EXERCISE GOAL
Print the entries below again exactly as they stand, but skip any picture.

RECORDED DATA

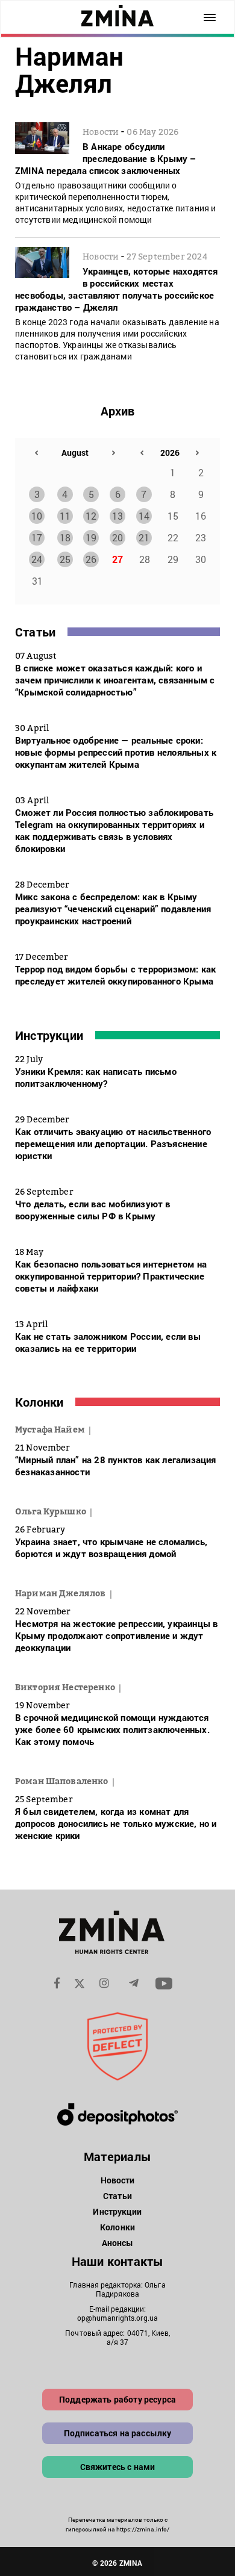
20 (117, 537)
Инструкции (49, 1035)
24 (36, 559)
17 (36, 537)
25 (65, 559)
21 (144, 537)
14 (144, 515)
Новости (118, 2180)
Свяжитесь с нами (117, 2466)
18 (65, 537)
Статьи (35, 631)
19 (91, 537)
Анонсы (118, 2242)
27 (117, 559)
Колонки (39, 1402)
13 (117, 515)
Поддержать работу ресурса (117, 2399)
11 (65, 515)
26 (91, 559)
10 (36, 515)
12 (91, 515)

COMPLETED EXERCISE
20 (117, 537)
Инструкции (49, 1035)
24 (36, 559)
17 (36, 537)
25 (65, 559)
21 (144, 537)
14 (144, 515)
Новости (118, 2180)
Свяжитесь с нами (117, 2466)
18 (65, 537)
Статьи (35, 631)
19 (91, 537)
Анонсы (118, 2242)
27 (117, 559)
Колонки (39, 1402)
13 (117, 515)
Поддержать работу ресурса (117, 2399)
11 (65, 515)
26 (91, 559)
10 (36, 515)
12 (91, 515)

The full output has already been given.